Mathias Cormann, Mark McGowan, Andrew Cuomo, women’s protests from London to Perth: there was plenty of news over the weekend which could be seen to challenge the conventional wisdom.
As thousands of women around Australia march today to show politicians they want justice, we are being told that this is a turning point. But we’ve had plenty of these before, from the Anita Hill hearings in the ’90s to the Me Too movement in 2017.
The tone deafness of the government on this issue is now showing up in Newspoll, which is more likely to be a turning point — to deflect attention to the May budget perhaps.
With no ministers brave enough to front today’s march in Canberra we are promised there will be some government members sent into the fray. But I wouldn’t commend their bravery given their appalling cowardice, as shown in WhatsApp leaks revealed by Peter Hartcher over the weekend.
The disturbing scenes in the UK over the weekend are also worth noting. A young woman, Sarah Everard, was snatched off the street and murdered. A serving police officer has been charged with the crime.
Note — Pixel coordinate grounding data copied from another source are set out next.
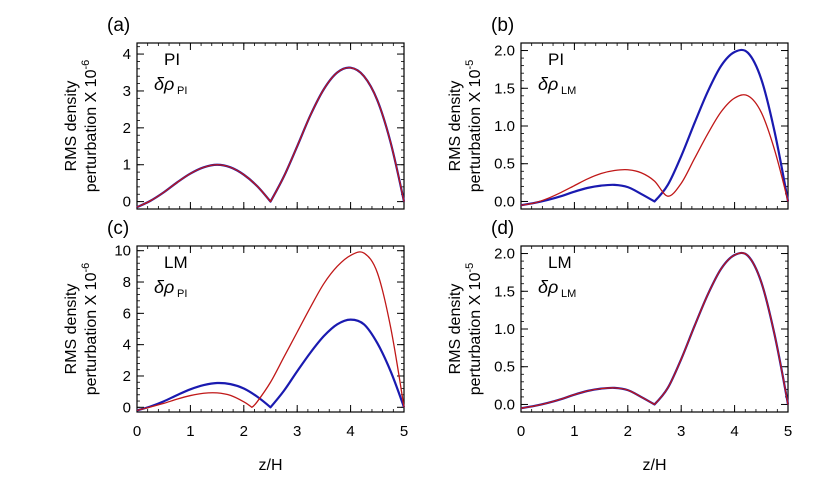 The width and height of the screenshot is (830, 501). Describe the element at coordinates (72, 330) in the screenshot. I see `y-axis-label-line1-c: RMS density` at that location.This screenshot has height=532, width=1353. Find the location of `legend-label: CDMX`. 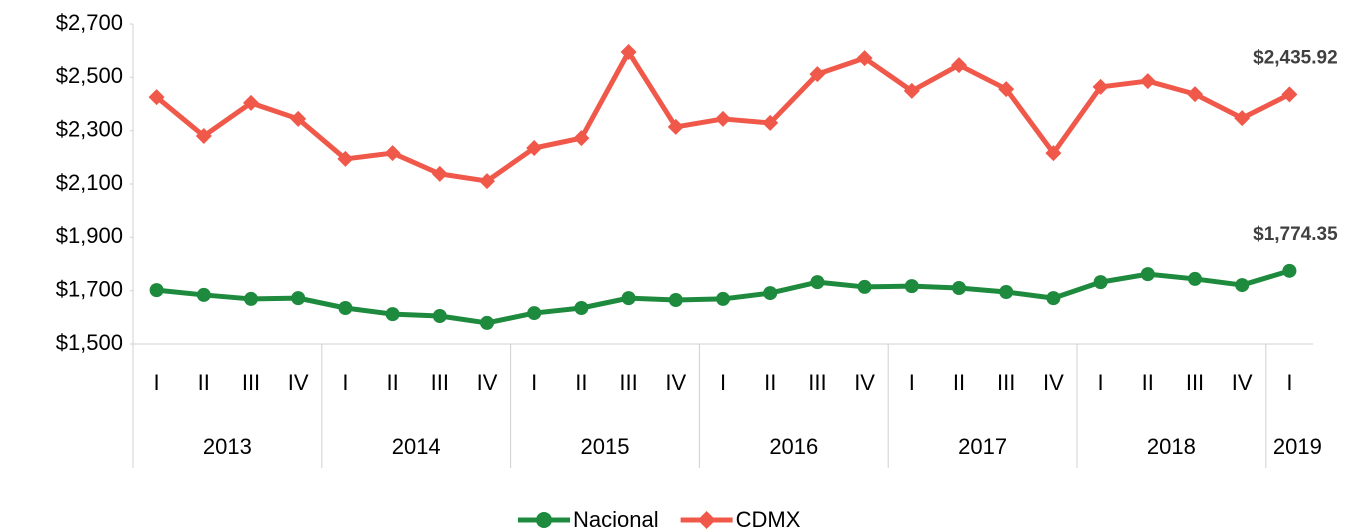

legend-label: CDMX is located at coordinates (768, 520). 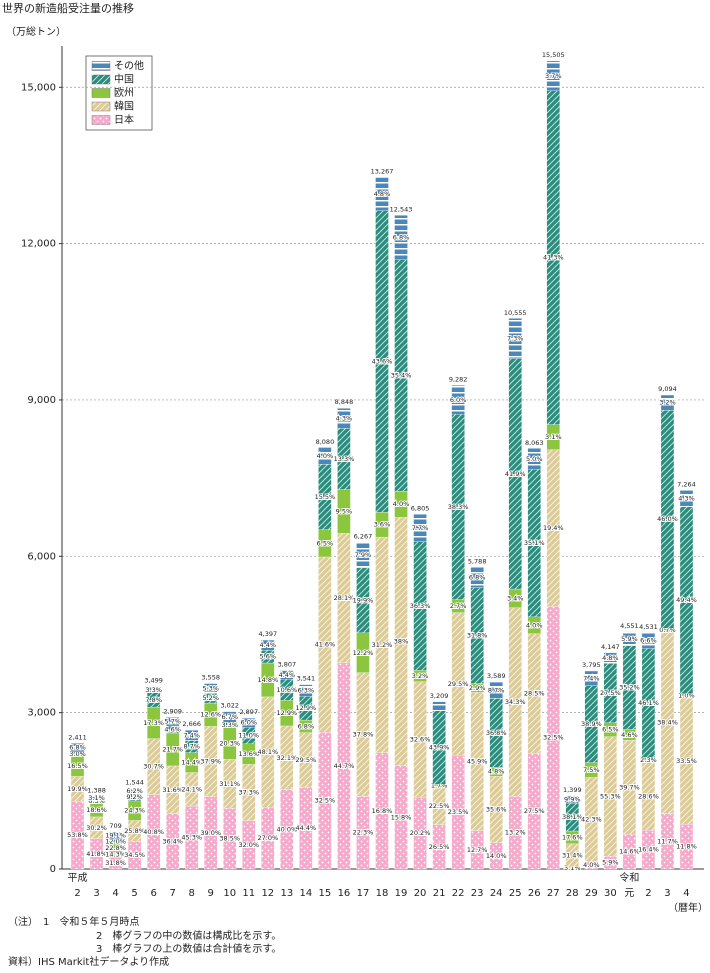 What do you see at coordinates (248, 845) in the screenshot?
I see `segment-label: 32.0%` at bounding box center [248, 845].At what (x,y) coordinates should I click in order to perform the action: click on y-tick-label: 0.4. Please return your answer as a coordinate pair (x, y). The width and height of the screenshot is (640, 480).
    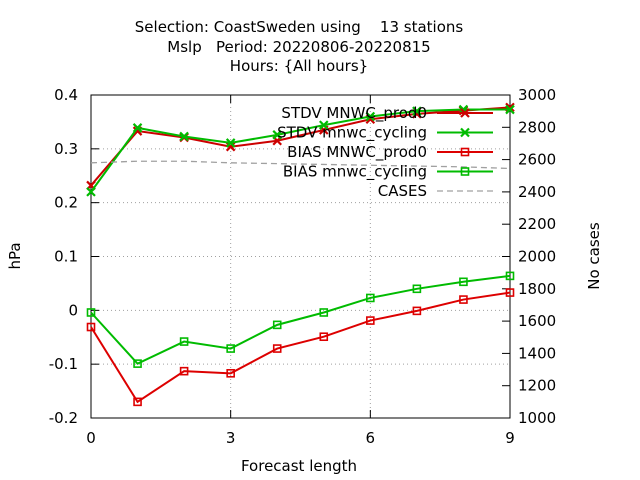
    Looking at the image, I should click on (66, 95).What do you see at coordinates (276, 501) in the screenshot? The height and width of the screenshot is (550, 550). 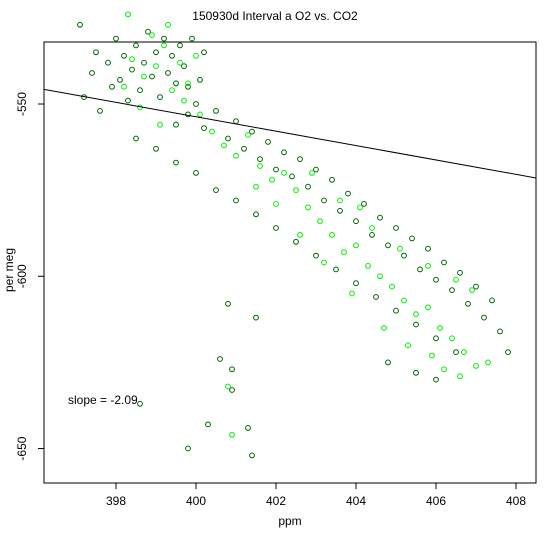 I see `x-tick-label: 402` at bounding box center [276, 501].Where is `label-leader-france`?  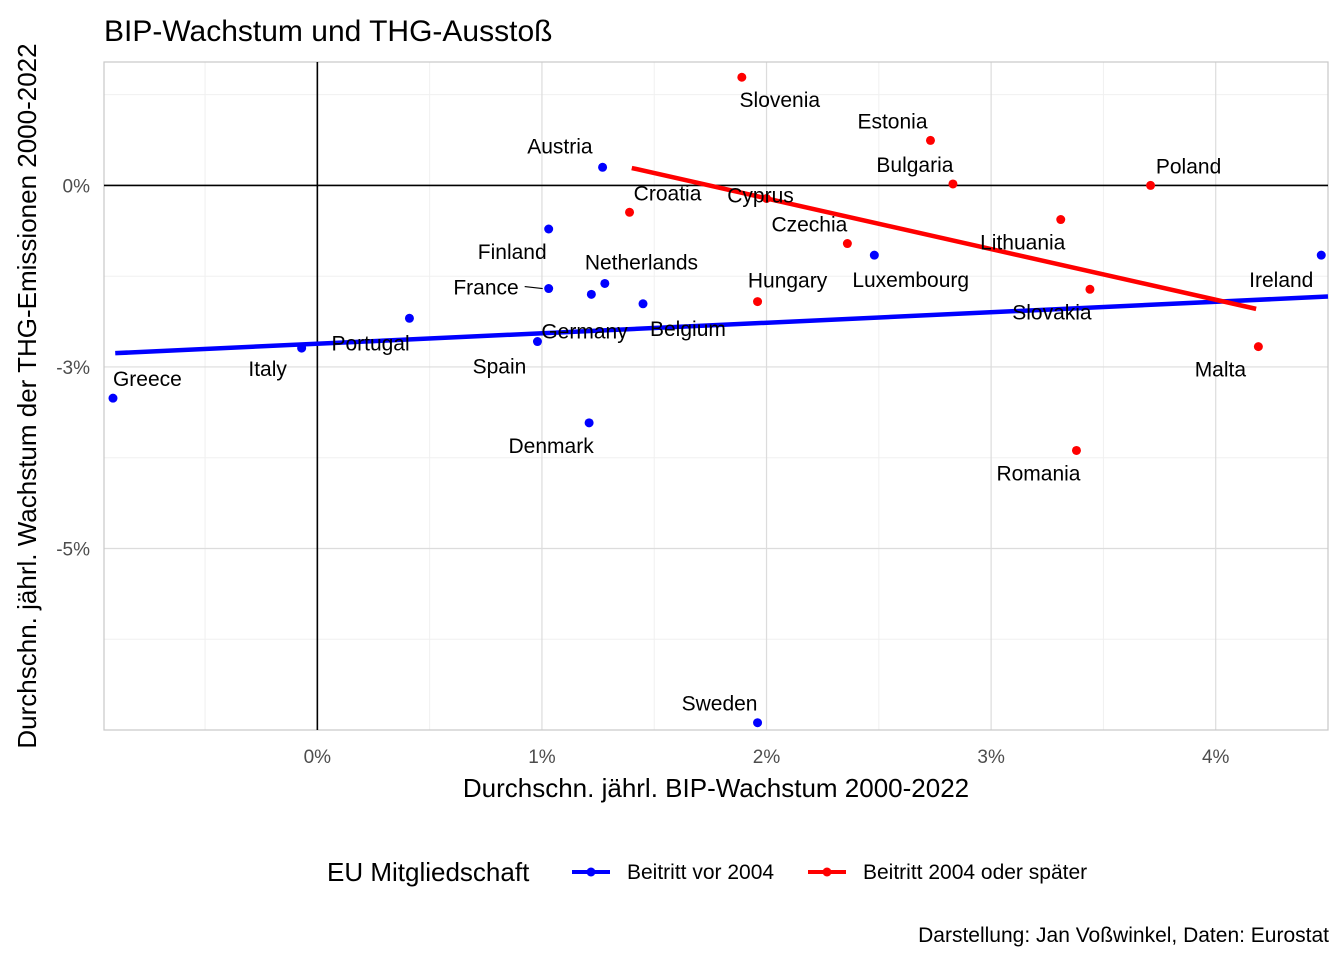 label-leader-france is located at coordinates (534, 288).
In a visceral reaction akin to the one we witnessed in Melbourne in 2012 after Jill Meagher was murdered while walking home, women gathered to hold a vigil in South Clapham to “reclaim these streets”.
With London still in lockdown, the gathering was deemed “unlawful” and the heavy-handed police presence and confronting images of women being forcibly arrested led some to point out the obvious irony. Here was a quiet protest against women being dragged off the streets… where the police were dragging women off the streets.
The city’s top cop is rightfully under attack for the debacle. Dame Cressida Dick is the first woman to be commissioner of the Metropolitan Police. And just to add to the incongruousness of the situation, one of the women who turned up to show support was none other than Kate Middleton.
Even without a mask on, it was a strong message in a week that saw her and the rest of the royal family criticised for their lack of empathy.
On the other side of the Atlantic, New York’s three-term Democratic Governor Andrew Cuomo is fighting for his political life amid growing sexual harassment allegations.
It was only in 2019 that Cuomo was hailed by women’s groups for his progressive views on sexual harassment. He signed into law one the toughest pieces of legislation in the country. And the fact that less than a year ago Cuomo had huge popularity for his impressive briefings during the COVID crisis has shown just how quickly even a left-wing pandemic hero can fall.
Which brings us to Western Australian Premier Mark McGowan, whose own deft handling of the pandemic helped him to a landslide state election victory over the weekend, virtually wiping the Liberal Party off the electoral map.
Some of the commentary sounding the death knell of the Liberals should be put in the context of the 2013 Queensland election, where Labor was reduced to a mere seven seats but three years later roared back to win government.
And so to Mathias Cormann. Many pundits claimed he had little chance of snaring the director generalship of the Organisation for Economic Co-Operation and Development (OECD) because of his political history in Australian governments fighting against climate change (which is now a key part of the international group’s agenda).
Let’s face it, most people hardly knew the OECD before this and would barely have heard of the incumbent Angel Gurria from Mexico, who has been in the job for a mere 15 years.
For those of us who have covered it for decades, it is worth remembering that the E in the organisation has always stood for “economic” and the C does not stand for “climate”. The latter might rightly be its new priority, but so too is negotiating a global accord on taxing multinational tech giants — an area in which Australia has led the world.
Cormann’s appointment, like so much in the past few days, is a reminder that the current conventional wisdom often turns out to be not so conventional after all.